For someone who procrastinates, the concept of New Year's resolutions is terrible. They essentially give a person an excuse to put off getting started on their ambitions until a certain date. If a person suddenly realizes that they need to be working toward a goal in October, they shouldn't wait a few months to begin working on it.
2. There is a lot of pressure to create, share and complete a list resolutions.
Sharing goals can sometimes be counterproductive toward completing them. You might think that by telling people what you want to achieve, you'll have added pressure to reach your goals with others tracking your progress. On the other hand, sometimes when you tell people what goal you’re working toward, you receive praise for trying. For example, if you tell people you’re going on a diet, they may say, “Good for you! I could never do that.” For some people, receiving that kind of praise is enough. They feel so good about people being proud of their decision to be healthier – or complete some other lofty goal – that they don’t bother to actually work to complete the goal they originally set out for.

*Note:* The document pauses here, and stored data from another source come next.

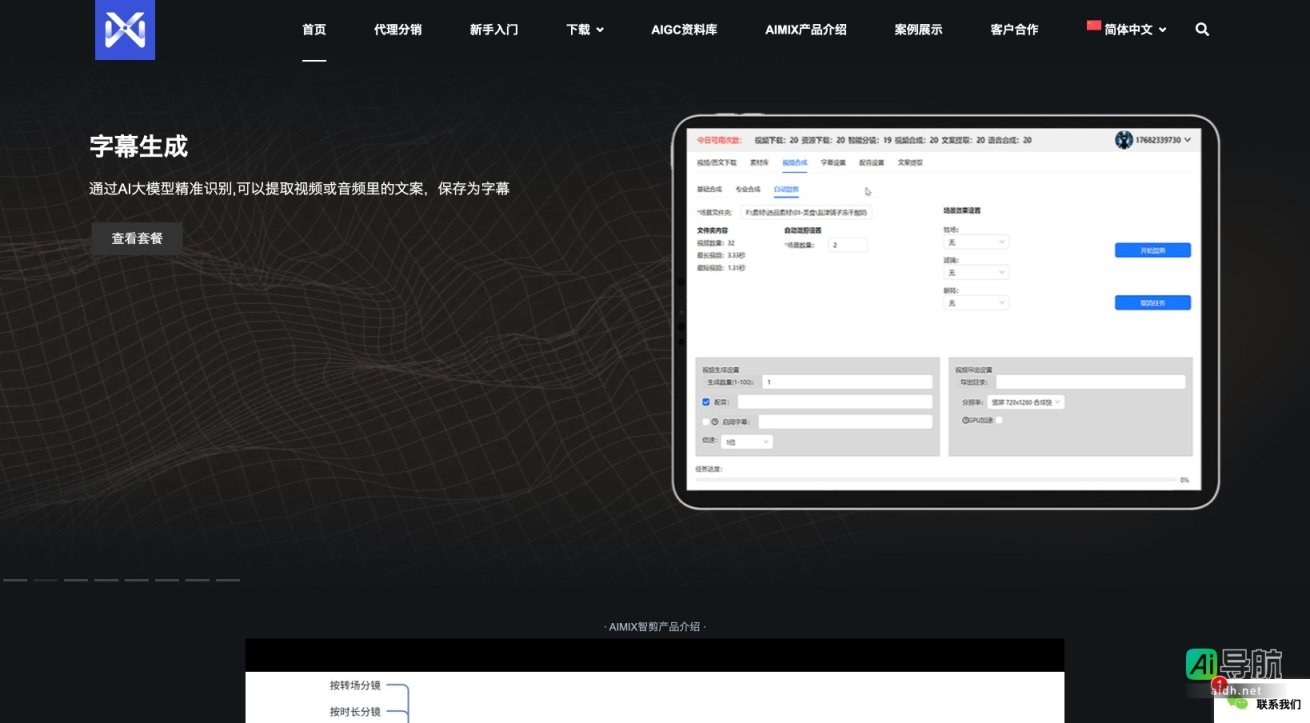Enable the 启用字幕 checkbox

coord(704,421)

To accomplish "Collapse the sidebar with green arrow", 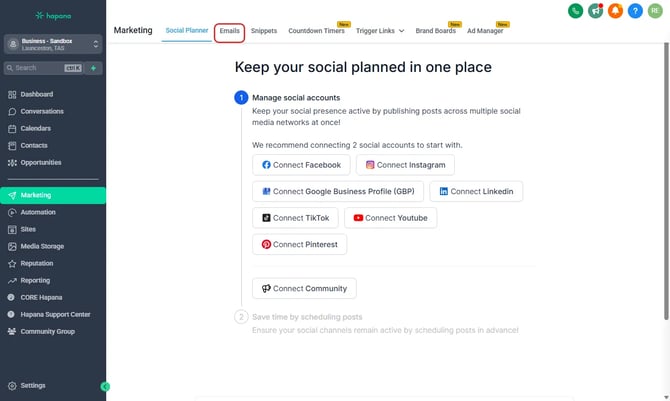I will click(x=105, y=386).
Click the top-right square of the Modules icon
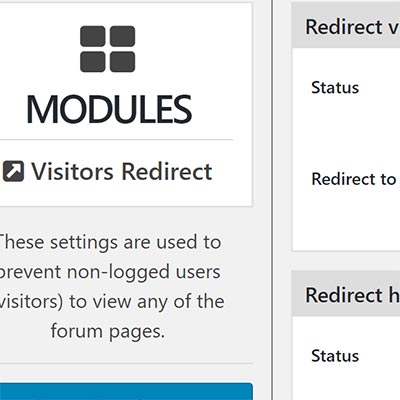400x400 pixels. tap(123, 36)
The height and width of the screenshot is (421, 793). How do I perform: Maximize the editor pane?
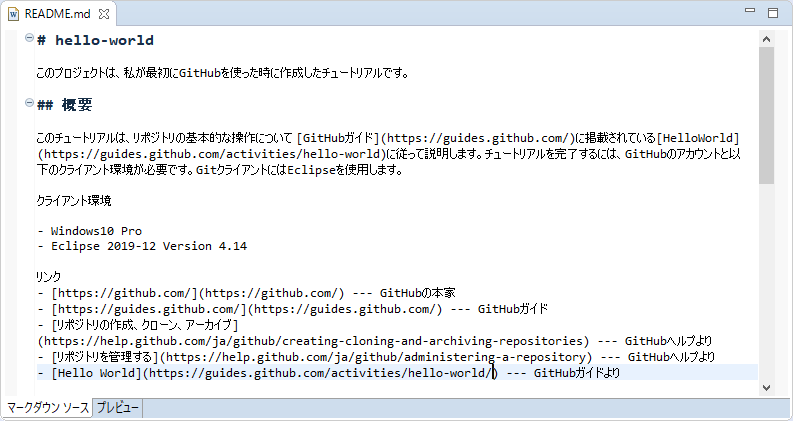772,13
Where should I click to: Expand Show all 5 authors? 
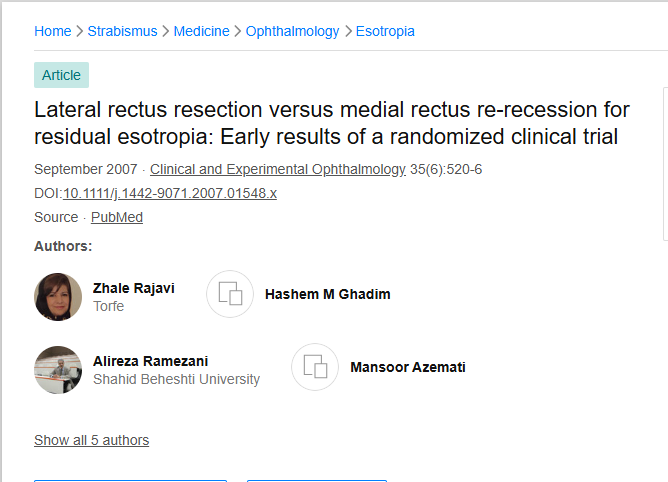point(91,440)
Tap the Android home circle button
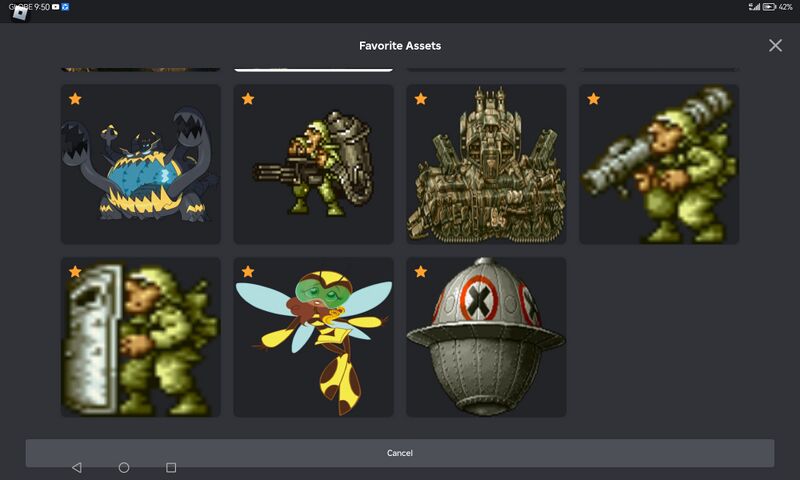Screen dimensions: 800x480 tap(124, 467)
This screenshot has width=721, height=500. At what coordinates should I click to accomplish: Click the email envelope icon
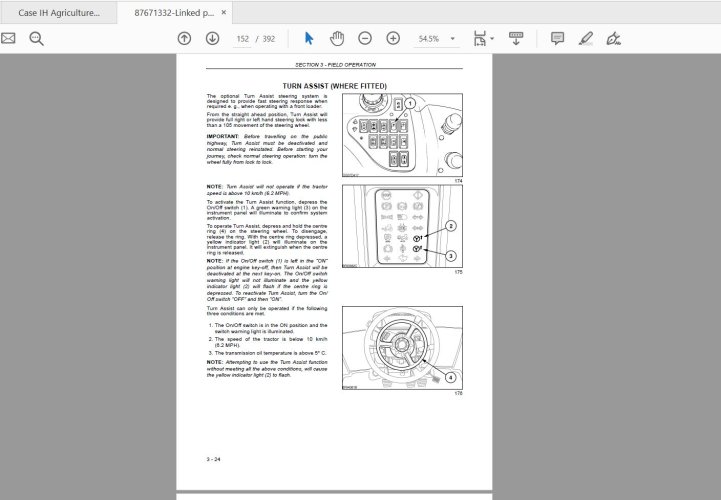[9, 38]
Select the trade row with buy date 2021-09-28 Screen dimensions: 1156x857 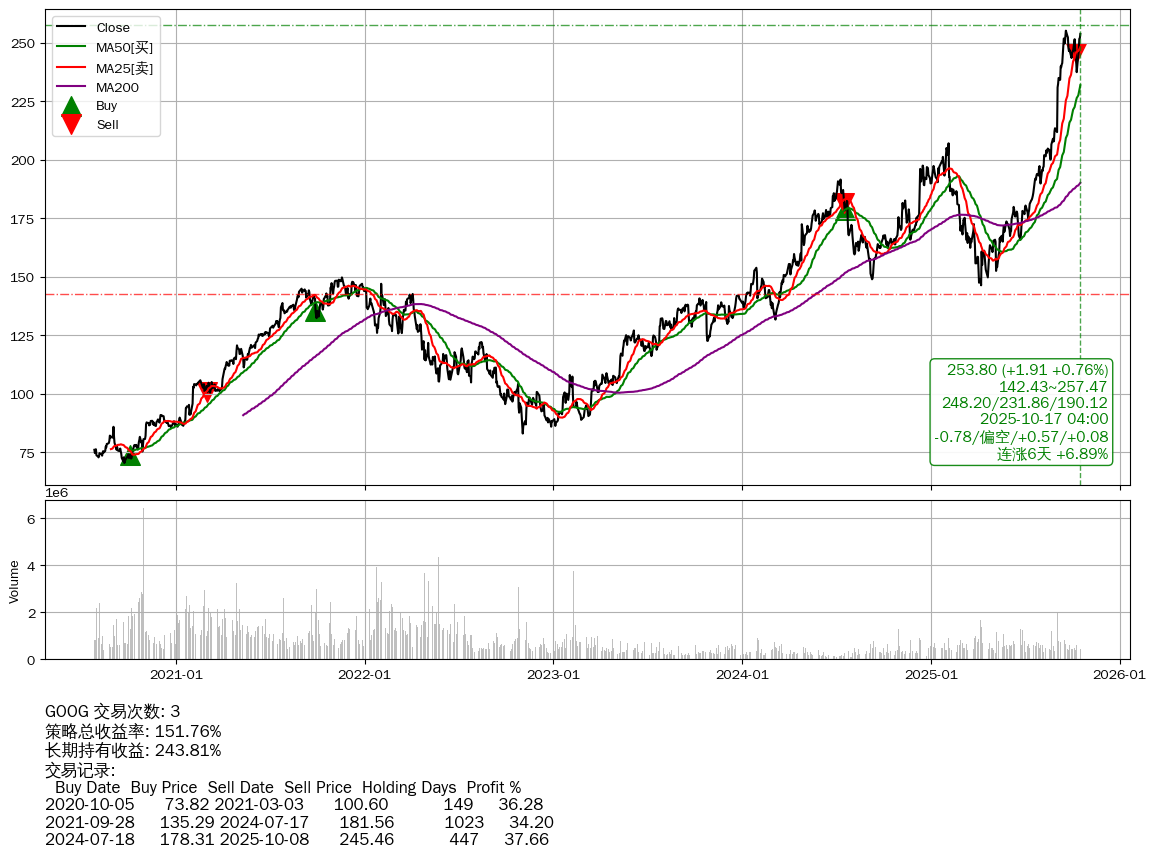tap(299, 822)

3. The start of a new year doesn’t suddenly motivate you.
Many of us are just simply unmotivated individuals who need a lot of help when it comes to actually achieving the things we dream about. Many people delude themselves into thinking that somehow the swapped calendar fixes this problem. No date change will automatically fix motivation. Instead, it needs to be worked on, along with the rest of the established resolutions.
So, are New Year's resolutions bad? Well, no. But they aren't inherently good either. If you're someone who just needs that symbolic clean slate to get started, or has only realized necessary changes you need to make after spending ample holiday time with family, then a New Year's resolution might actually work for you. But if you're someone who constantly puts off working toward any aspiration or who doesn't really work hard, then you're going to need to address that procrastinator in you first before you can start checking off items on that list made on December 31st.